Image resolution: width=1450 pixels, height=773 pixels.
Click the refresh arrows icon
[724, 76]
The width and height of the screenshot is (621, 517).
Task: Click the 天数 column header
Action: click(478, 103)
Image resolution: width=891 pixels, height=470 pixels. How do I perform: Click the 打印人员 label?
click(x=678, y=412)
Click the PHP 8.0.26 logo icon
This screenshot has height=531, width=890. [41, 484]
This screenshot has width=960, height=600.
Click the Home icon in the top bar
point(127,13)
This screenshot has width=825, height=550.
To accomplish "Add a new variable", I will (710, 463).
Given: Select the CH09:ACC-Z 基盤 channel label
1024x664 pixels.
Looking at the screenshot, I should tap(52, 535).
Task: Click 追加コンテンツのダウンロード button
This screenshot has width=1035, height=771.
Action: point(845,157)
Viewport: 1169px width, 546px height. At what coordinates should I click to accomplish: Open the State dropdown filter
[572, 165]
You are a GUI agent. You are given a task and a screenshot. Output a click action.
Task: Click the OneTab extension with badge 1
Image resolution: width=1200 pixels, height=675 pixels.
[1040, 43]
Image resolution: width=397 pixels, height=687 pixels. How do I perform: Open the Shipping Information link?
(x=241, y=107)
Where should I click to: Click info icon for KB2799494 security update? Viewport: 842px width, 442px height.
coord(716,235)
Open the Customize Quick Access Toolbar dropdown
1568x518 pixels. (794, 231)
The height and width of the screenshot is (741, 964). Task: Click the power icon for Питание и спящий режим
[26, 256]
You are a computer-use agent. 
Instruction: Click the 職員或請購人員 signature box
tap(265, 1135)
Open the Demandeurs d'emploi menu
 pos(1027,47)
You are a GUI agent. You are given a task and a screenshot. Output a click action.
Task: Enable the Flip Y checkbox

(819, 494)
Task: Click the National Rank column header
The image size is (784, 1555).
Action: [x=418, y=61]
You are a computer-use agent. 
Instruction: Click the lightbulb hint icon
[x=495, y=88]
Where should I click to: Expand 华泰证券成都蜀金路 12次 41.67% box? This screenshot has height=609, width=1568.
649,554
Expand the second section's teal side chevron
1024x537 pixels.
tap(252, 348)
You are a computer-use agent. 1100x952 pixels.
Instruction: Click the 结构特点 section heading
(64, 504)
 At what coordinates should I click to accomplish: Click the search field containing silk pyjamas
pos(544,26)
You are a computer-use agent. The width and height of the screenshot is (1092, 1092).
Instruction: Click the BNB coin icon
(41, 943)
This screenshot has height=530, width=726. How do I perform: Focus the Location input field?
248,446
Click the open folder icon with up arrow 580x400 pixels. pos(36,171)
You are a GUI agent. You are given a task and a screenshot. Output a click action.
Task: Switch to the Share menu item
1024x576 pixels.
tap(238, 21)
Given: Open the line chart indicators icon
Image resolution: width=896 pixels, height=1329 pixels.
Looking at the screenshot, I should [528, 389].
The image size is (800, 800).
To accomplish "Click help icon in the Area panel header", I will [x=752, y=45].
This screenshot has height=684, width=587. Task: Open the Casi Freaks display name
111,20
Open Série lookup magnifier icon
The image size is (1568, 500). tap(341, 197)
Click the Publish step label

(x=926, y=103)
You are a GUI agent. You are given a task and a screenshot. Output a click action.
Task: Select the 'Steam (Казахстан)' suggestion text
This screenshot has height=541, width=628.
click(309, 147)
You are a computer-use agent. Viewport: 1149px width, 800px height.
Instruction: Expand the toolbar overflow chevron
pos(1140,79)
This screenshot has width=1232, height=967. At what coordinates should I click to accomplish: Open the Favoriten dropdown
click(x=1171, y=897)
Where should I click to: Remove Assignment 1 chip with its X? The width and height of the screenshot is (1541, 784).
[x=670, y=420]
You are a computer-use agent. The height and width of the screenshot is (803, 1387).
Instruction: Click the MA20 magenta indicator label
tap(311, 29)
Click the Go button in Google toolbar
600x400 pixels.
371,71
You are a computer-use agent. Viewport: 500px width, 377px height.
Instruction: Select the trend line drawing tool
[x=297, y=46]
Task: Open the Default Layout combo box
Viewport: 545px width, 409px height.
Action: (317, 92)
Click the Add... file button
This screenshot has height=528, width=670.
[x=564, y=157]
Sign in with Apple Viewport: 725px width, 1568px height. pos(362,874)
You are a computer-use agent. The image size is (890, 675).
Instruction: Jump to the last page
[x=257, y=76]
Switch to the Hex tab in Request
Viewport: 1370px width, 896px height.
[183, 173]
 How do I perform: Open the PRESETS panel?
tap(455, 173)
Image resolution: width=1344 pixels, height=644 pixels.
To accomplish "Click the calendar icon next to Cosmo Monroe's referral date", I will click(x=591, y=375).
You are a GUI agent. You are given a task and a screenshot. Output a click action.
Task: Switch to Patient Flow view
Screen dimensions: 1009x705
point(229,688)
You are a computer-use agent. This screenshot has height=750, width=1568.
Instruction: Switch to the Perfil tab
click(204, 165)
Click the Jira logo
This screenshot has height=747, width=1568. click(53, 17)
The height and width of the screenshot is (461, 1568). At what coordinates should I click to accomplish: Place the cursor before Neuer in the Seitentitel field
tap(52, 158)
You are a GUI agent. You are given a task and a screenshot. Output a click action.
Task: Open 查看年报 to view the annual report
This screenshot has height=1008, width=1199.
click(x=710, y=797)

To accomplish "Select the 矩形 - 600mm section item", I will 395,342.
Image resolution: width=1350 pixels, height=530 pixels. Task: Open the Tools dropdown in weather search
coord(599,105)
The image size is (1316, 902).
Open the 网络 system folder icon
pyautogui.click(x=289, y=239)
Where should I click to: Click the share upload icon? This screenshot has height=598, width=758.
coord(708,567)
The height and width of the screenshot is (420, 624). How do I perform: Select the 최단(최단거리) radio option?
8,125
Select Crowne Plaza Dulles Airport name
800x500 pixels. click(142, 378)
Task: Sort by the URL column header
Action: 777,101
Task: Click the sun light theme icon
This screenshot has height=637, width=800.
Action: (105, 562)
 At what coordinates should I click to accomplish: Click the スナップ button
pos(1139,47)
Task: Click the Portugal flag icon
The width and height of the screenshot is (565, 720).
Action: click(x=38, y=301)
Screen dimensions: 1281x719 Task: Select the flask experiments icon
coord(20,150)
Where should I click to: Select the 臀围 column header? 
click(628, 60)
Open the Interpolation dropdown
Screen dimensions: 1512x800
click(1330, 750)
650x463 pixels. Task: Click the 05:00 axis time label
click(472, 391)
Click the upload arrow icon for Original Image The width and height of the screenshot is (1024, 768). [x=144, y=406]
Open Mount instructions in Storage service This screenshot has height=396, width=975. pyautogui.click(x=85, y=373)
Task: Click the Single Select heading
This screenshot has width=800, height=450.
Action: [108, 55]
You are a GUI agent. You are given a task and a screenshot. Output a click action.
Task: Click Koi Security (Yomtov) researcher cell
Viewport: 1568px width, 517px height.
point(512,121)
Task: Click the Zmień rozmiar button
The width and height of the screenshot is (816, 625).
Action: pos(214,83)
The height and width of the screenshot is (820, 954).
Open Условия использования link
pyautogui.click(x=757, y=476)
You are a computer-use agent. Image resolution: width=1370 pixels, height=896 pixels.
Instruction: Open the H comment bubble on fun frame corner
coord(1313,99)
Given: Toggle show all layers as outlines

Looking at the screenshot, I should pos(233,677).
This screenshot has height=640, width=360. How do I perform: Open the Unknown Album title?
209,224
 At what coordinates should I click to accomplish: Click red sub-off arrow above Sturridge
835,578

• WHAT TO PRODUCE: All the data must be duplicated exactly, with nothing added or removed.

• SOLUTION TO THIS EXERCISE:
Image resolution: width=1450 pixels, height=773 pixels.
Click the refresh arrows icon
[724, 76]
The width and height of the screenshot is (621, 517).
Task: Click the 天数 column header
Action: click(478, 103)
Image resolution: width=891 pixels, height=470 pixels. How do I perform: Click the 打印人员 label?
click(x=678, y=412)
Click the PHP 8.0.26 logo icon
This screenshot has height=531, width=890. [41, 484]
This screenshot has width=960, height=600.
Click the Home icon in the top bar
point(127,13)
This screenshot has width=825, height=550.
To accomplish "Add a new variable", I will (710, 463).
Given: Select the CH09:ACC-Z 基盤 channel label
1024x664 pixels.
Looking at the screenshot, I should tap(52, 535).
Task: Click 追加コンテンツのダウンロード button
This screenshot has width=1035, height=771.
Action: point(845,157)
Viewport: 1169px width, 546px height. At what coordinates should I click to accomplish: Open the State dropdown filter
[572, 165]
You are a GUI agent. You are given a task and a screenshot. Output a click action.
Task: Click the OneTab extension with badge 1
Image resolution: width=1200 pixels, height=675 pixels.
[1040, 43]
Image resolution: width=397 pixels, height=687 pixels. How do I perform: Open the Shipping Information link?
(x=241, y=107)
Where should I click to: Click info icon for KB2799494 security update? Viewport: 842px width, 442px height.
coord(716,235)
Open the Customize Quick Access Toolbar dropdown
1568x518 pixels. (794, 231)
The height and width of the screenshot is (741, 964). Task: Click the power icon for Питание и спящий режим
[26, 256]
You are a computer-use agent. 
Instruction: Click the 職員或請購人員 signature box
tap(265, 1135)
Open the Demandeurs d'emploi menu
 pos(1027,47)
You are a GUI agent. You are given a task and a screenshot. Output a click action.
Task: Enable the Flip Y checkbox

(819, 494)
Task: Click the National Rank column header
The image size is (784, 1555).
Action: [x=418, y=61]
You are a computer-use agent. 
Instruction: Click the lightbulb hint icon
[x=495, y=88]
Where should I click to: Expand 华泰证券成都蜀金路 12次 41.67% box? This screenshot has height=609, width=1568.
649,554
Expand the second section's teal side chevron
1024x537 pixels.
tap(252, 348)
You are a computer-use agent. 1100x952 pixels.
Instruction: Click the 结构特点 section heading
(64, 504)
 At what coordinates should I click to accomplish: Click the search field containing silk pyjamas
pos(544,26)
You are a computer-use agent. The width and height of the screenshot is (1092, 1092).
Instruction: Click the BNB coin icon
(41, 943)
This screenshot has height=530, width=726. How do I perform: Focus the Location input field?
248,446
Click the open folder icon with up arrow 580x400 pixels. pos(36,171)
You are a GUI agent. You are given a task and a screenshot. Output a click action.
Task: Switch to the Share menu item
1024x576 pixels.
tap(238, 21)
Given: Open the line chart indicators icon
Image resolution: width=896 pixels, height=1329 pixels.
Looking at the screenshot, I should [528, 389].
The image size is (800, 800).
To accomplish "Click help icon in the Area panel header", I will [x=752, y=45].
This screenshot has height=684, width=587. Task: Open the Casi Freaks display name
111,20
Open Série lookup magnifier icon
The image size is (1568, 500). tap(341, 197)
Click the Publish step label

(x=926, y=103)
You are a GUI agent. You are given a task and a screenshot. Output a click action.
Task: Select the 'Steam (Казахстан)' suggestion text
This screenshot has height=541, width=628.
click(309, 147)
You are a computer-use agent. Viewport: 1149px width, 800px height.
Instruction: Expand the toolbar overflow chevron
pos(1140,79)
This screenshot has width=1232, height=967. At what coordinates should I click to accomplish: Open the Favoriten dropdown
click(x=1171, y=897)
Where should I click to: Remove Assignment 1 chip with its X? The width and height of the screenshot is (1541, 784).
[x=670, y=420]
You are a computer-use agent. The height and width of the screenshot is (803, 1387).
Instruction: Click the MA20 magenta indicator label
tap(311, 29)
Click the Go button in Google toolbar
600x400 pixels.
371,71
You are a computer-use agent. Viewport: 500px width, 377px height.
Instruction: Select the trend line drawing tool
[x=297, y=46]
Task: Open the Default Layout combo box
Viewport: 545px width, 409px height.
Action: (317, 92)
Click the Add... file button
This screenshot has height=528, width=670.
[x=564, y=157]
Sign in with Apple Viewport: 725px width, 1568px height. pos(362,874)
You are a computer-use agent. The image size is (890, 675).
Instruction: Jump to the last page
[x=257, y=76]
Switch to the Hex tab in Request
Viewport: 1370px width, 896px height.
[183, 173]
 How do I perform: Open the PRESETS panel?
tap(455, 173)
Image resolution: width=1344 pixels, height=644 pixels.
To accomplish "Click the calendar icon next to Cosmo Monroe's referral date", I will click(x=591, y=375).
You are a GUI agent. You are given a task and a screenshot. Output a click action.
Task: Switch to Patient Flow view
Screen dimensions: 1009x705
point(229,688)
You are a computer-use agent. This screenshot has height=750, width=1568.
Instruction: Switch to the Perfil tab
click(204, 165)
Click the Jira logo
This screenshot has height=747, width=1568. click(53, 17)
The height and width of the screenshot is (461, 1568). At what coordinates should I click to accomplish: Place the cursor before Neuer in the Seitentitel field
tap(52, 158)
You are a GUI agent. You are given a task and a screenshot. Output a click action.
Task: Open 查看年报 to view the annual report
This screenshot has height=1008, width=1199.
click(x=710, y=797)

To accomplish "Select the 矩形 - 600mm section item", I will 395,342.
Image resolution: width=1350 pixels, height=530 pixels. Task: Open the Tools dropdown in weather search
coord(599,105)
The image size is (1316, 902).
Open the 网络 system folder icon
pyautogui.click(x=289, y=239)
Where should I click to: Click the share upload icon? This screenshot has height=598, width=758.
coord(708,567)
The height and width of the screenshot is (420, 624). How do I perform: Select the 최단(최단거리) radio option?
8,125
Select Crowne Plaza Dulles Airport name
800x500 pixels. click(142, 378)
Task: Sort by the URL column header
Action: 777,101
Task: Click the sun light theme icon
This screenshot has height=637, width=800.
Action: (105, 562)
 At what coordinates should I click to accomplish: Click the スナップ button
pos(1139,47)
Task: Click the Portugal flag icon
The width and height of the screenshot is (565, 720).
Action: click(x=38, y=301)
Screen dimensions: 1281x719 Task: Select the flask experiments icon
coord(20,150)
Where should I click to: Select the 臀围 column header? 
click(628, 60)
Open the Interpolation dropdown
Screen dimensions: 1512x800
click(1330, 750)
650x463 pixels. Task: Click the 05:00 axis time label
click(472, 391)
Click the upload arrow icon for Original Image The width and height of the screenshot is (1024, 768). [x=144, y=406]
Open Mount instructions in Storage service This screenshot has height=396, width=975. pyautogui.click(x=85, y=373)
Task: Click the Single Select heading
This screenshot has width=800, height=450.
Action: [108, 55]
You are a GUI agent. You are given a task and a screenshot. Output a click action.
Task: Click Koi Security (Yomtov) researcher cell
Viewport: 1568px width, 517px height.
point(512,121)
Task: Click the Zmień rozmiar button
The width and height of the screenshot is (816, 625).
Action: pos(214,83)
The height and width of the screenshot is (820, 954).
Open Условия использования link
pyautogui.click(x=757, y=476)
You are a computer-use agent. Image resolution: width=1370 pixels, height=896 pixels.
Instruction: Open the H comment bubble on fun frame corner
coord(1313,99)
Given: Toggle show all layers as outlines

Looking at the screenshot, I should pos(233,677).
This screenshot has height=640, width=360. How do I perform: Open the Unknown Album title?
209,224
 At what coordinates should I click to accomplish: Click red sub-off arrow above Sturridge
835,578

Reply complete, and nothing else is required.